Automic Workload Automation

  • 1.  Random WP Crashed

    Posted Sep 06, 2018 11:05 AM

    Good Morning,

    We upgraded our backend DB from Oracle 11g to 12c approximately 3 weeks ago.  There have been no issues and we are shooting to do the same upgrade this coming weekend.

    I did some further digging to ensure everything has been functioning as normal and noticed  2 WPs had randomly crashed at different times in the last 10 days.  They came back online within seconds, so the system did what it was supposed to do, but it was just very odd and random.

    When I look at the crash, all events before the crash were operating as usual and this is what's in the logs before the dmp file was created and the WP cycled itself:

    20180901/125526.675 - U00029108 UCUDB: SQL_ERROR    Database handles  DB-HENV: 163ccf10  DB-HDBC: 16417848

    20180901/125526.675 - U00003591 UCUDB - DB error info: OPC: 'OCIStmtExecute' Return code: 'ERROR'

    20180901/125526.675 - U00003592 UCUDB - Status: '' Native error: '3135' Msg: 'ORA-03135: connection lost contact

    Process ID: 31680

    Session ID: 214 Serial number: 22404'

    20180901/125526.675 - U00003536 UCUDB: FATAL DATA BASE ERROR: Re-connection will be attempted in 10 seconds.

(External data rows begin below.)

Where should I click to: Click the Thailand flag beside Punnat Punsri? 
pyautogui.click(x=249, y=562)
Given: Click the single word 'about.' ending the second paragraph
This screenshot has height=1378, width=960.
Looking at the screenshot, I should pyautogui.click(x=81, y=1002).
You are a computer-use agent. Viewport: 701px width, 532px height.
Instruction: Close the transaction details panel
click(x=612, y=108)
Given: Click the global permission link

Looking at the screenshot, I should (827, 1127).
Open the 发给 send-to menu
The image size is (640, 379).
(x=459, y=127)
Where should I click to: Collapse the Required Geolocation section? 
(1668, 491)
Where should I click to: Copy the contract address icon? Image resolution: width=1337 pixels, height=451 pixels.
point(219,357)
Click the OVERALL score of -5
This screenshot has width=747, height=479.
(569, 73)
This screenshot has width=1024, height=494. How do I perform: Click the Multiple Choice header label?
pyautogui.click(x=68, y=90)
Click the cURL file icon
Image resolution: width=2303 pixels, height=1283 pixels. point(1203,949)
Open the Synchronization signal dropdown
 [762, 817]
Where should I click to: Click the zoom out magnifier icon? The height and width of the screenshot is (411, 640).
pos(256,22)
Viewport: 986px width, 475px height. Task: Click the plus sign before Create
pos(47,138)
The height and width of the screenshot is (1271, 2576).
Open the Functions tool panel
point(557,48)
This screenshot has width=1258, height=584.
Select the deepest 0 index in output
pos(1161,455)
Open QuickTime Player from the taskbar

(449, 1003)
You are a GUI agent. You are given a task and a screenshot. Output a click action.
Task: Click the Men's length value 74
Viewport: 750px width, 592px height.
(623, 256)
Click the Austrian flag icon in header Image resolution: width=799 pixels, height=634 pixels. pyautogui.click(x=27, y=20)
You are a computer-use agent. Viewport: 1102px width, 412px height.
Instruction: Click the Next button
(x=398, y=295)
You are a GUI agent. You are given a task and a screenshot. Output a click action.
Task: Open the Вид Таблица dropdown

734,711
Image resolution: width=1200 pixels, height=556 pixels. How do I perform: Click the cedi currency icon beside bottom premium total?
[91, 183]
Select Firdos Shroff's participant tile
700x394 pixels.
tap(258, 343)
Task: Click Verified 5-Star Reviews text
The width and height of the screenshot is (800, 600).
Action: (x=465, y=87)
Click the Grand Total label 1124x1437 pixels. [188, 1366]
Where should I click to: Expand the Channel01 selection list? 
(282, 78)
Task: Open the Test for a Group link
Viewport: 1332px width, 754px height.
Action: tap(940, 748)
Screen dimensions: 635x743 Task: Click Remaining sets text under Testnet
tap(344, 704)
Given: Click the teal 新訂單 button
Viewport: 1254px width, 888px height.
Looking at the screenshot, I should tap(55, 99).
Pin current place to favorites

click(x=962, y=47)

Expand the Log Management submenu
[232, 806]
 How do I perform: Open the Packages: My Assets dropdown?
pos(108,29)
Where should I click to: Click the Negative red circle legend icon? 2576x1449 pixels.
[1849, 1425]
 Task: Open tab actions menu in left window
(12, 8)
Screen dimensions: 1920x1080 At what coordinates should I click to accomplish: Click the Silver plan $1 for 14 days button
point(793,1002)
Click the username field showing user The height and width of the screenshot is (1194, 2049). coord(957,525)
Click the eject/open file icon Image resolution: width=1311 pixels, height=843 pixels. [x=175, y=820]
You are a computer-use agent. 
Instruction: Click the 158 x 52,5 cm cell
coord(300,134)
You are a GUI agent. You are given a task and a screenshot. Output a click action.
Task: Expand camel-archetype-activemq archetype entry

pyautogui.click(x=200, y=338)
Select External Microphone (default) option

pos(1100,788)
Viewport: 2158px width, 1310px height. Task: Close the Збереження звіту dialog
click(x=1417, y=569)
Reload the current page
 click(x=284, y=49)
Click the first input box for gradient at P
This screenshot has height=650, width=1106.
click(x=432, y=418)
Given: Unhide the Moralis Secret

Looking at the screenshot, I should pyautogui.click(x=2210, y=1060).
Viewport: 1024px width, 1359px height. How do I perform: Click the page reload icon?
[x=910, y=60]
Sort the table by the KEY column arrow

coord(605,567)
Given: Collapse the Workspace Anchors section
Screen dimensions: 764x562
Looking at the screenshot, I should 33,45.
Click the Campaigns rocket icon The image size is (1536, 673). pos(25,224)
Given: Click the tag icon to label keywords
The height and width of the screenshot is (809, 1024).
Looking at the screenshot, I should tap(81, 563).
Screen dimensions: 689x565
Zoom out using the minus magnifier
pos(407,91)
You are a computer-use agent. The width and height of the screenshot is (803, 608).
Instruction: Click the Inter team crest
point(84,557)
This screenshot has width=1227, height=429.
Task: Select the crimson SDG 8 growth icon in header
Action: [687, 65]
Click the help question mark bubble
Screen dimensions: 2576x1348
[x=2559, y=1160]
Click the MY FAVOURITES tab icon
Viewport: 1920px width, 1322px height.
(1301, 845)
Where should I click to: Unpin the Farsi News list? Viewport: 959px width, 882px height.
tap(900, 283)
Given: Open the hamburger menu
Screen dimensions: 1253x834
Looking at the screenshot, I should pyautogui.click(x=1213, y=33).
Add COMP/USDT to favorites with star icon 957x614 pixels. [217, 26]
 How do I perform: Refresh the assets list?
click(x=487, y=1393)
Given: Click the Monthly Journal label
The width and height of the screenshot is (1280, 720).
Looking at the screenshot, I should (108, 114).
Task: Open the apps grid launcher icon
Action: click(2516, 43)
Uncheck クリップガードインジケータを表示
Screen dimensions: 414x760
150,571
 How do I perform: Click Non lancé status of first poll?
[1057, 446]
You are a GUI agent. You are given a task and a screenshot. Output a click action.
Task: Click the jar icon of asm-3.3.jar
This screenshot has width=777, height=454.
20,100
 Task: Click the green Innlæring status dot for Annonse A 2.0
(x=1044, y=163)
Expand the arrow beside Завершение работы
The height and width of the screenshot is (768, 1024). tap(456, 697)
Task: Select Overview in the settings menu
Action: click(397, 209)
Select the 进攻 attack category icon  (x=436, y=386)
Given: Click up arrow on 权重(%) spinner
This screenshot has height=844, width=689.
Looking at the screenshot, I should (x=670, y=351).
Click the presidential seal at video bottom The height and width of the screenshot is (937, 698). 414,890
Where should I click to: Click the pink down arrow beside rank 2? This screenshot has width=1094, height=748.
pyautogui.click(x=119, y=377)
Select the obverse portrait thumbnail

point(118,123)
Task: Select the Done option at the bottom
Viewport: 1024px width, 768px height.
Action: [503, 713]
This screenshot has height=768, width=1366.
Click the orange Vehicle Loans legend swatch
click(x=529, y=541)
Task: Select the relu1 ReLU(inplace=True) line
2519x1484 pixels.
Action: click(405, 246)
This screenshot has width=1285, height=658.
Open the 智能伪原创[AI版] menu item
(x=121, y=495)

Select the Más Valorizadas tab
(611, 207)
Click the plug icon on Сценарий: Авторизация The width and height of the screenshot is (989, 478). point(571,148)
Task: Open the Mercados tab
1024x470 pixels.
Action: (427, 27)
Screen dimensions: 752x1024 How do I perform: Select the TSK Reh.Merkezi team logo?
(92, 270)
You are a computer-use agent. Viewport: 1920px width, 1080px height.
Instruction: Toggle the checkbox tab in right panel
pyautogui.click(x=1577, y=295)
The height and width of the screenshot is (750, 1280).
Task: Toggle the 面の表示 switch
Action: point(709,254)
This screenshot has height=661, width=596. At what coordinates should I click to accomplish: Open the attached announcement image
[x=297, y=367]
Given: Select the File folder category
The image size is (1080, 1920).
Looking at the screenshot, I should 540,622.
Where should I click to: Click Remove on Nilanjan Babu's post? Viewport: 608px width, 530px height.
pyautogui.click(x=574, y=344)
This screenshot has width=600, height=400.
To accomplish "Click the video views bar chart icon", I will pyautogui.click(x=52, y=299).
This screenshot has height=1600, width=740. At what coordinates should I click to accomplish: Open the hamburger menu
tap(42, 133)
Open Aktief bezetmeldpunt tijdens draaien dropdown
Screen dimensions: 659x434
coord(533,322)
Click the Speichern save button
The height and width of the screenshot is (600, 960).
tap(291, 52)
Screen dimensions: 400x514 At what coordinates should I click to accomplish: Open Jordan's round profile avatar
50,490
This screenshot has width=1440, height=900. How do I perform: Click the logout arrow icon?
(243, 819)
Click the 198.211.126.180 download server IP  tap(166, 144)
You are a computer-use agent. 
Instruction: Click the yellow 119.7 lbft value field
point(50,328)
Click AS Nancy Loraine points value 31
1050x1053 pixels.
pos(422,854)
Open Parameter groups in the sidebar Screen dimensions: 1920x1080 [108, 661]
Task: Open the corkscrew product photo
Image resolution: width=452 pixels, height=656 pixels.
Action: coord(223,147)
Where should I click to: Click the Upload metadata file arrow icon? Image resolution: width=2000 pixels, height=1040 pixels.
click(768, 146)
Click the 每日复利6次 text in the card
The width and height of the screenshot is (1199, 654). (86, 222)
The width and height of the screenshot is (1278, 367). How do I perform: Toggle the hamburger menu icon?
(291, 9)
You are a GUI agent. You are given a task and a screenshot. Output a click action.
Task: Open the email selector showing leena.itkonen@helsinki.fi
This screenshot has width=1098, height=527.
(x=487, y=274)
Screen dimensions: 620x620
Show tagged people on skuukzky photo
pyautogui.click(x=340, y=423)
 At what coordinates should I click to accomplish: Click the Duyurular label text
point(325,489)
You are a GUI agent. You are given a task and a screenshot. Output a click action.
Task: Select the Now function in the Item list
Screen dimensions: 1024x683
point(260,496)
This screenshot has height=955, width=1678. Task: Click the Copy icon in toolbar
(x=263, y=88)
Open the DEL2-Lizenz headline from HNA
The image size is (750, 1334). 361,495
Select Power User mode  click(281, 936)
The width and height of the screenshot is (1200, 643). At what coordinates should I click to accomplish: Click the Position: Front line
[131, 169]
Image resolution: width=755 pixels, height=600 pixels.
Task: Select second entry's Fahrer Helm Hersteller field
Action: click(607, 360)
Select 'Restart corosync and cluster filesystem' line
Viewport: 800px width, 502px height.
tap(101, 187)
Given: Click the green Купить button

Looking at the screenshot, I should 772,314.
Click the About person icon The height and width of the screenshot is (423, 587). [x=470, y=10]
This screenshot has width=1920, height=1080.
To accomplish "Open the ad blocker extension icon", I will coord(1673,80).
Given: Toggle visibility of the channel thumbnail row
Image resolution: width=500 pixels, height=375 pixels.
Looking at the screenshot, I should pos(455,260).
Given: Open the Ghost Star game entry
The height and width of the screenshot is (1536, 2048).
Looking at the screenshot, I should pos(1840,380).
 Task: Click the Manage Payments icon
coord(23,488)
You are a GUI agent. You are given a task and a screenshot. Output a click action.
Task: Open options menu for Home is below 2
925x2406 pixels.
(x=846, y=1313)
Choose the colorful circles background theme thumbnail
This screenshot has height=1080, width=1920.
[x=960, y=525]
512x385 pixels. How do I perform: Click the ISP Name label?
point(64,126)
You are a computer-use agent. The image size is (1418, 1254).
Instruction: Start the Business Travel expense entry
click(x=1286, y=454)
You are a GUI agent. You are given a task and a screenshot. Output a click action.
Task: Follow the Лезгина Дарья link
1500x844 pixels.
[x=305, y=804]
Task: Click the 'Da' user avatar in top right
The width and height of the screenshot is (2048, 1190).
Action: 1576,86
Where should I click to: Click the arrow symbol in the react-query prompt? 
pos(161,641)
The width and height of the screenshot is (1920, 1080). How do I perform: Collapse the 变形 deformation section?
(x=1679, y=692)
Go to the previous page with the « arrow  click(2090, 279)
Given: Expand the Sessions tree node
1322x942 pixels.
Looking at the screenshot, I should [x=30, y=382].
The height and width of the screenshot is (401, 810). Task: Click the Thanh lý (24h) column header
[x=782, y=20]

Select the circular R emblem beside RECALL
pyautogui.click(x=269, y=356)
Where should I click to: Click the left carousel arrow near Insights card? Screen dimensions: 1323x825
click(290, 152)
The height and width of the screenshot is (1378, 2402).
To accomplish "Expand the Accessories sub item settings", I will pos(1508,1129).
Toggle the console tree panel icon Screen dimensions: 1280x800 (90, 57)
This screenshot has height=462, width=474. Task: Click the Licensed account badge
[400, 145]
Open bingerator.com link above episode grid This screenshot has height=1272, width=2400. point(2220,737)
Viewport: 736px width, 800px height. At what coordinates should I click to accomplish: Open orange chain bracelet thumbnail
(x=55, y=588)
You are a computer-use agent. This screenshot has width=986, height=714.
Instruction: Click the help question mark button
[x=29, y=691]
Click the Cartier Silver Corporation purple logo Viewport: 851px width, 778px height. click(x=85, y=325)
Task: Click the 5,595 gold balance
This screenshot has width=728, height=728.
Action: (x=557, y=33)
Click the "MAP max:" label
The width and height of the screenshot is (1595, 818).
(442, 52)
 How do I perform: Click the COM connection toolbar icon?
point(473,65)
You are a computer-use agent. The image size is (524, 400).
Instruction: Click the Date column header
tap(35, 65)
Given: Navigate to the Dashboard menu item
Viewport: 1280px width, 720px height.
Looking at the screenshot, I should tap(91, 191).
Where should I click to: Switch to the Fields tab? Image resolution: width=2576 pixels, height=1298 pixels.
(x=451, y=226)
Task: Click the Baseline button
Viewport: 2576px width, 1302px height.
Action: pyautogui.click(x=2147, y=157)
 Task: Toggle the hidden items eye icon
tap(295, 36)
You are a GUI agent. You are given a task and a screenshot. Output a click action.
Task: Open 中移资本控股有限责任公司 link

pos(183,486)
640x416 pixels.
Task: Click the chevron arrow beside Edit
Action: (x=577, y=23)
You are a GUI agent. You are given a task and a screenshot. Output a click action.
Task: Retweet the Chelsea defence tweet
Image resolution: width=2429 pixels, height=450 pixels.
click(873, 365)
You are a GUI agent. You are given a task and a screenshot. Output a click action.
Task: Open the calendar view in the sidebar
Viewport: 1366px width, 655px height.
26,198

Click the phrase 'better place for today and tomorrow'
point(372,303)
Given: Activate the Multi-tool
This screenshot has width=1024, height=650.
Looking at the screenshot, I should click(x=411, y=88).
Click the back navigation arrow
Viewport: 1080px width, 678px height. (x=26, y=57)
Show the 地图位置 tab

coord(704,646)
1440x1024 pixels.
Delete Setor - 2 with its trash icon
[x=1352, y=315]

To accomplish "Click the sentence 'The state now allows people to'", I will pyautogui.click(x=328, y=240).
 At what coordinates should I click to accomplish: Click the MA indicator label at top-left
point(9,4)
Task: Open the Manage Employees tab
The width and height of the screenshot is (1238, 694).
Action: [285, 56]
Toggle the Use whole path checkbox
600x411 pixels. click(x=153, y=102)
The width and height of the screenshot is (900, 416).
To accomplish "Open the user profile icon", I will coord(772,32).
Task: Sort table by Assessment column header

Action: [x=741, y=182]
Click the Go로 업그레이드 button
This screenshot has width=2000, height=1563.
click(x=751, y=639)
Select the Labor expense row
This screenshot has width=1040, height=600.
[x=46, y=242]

    20180901/125526.675 - U00003537 UCUDB - RECONNECT: DB call 'OCITransRollback': Return code: '-1'.

    20180901/125526.675 - U00003590 UCUDB - DB error: 'OCITransRollback', 'ERROR   ', '', 'ORA-03114: not connected to ORACLE'

    20180901/125526.675 - U00003592 UCUDB - Status: '' Native error: '3114' Msg: 'ORA-03114: not connected to ORACLE'

    20180901/125526.737 - U00003538 UCUDB: Re-connection to database successful. Processing will continue.

    20180901/125526.753 - U00000006 DEADLOCK

     

    I asked our DBAs to cross reference the logs on the DB server for any errors on our DEV DB at those times and there are no errors.  Now, it is of course DEV so could have been a temporary communication issue, but just wondering if anyone else has come across this before when moving from 11g to 12c, or even those who may already be on 12c.

     

    Our current version of Automic is 11.2.6FH1 and we are running on Windows 2012R2 with Oracle backend.

     

    Thanks!!

    Tina



  • 2.  Re: Random WP Crashed

    Posted Sep 10, 2018 03:43 AM

    Hi Tina,

     

    is the Oracle DB in the same Network, maybe a firewall between what is causing the disconnect, work on VM switch configurations if the Automation Engine is running in a virtual machine, ... ? Often it's not the DB, more issues caused on one of the Network resources.
    Also please check if the oracle client on the Automation Engine Server was updated too and all recommended settings in Oracle 12c was checked in case of an update of the oracle instance or done, if this was a migration of the DB to a new server/instance to be on the new oracle version.

    Best,

    Franz  



  • 3.  Re: Random WP Crashed

    Posted Sep 11, 2018 10:12 AM

    Hi Franz,

     

    Yes, all in the same network, and all clean logs across the board.  Unfortunately, we did have a crash in PROD this morning, but again just 1 WP and as we're not a huge shop, the WPs took on the other loads successfully.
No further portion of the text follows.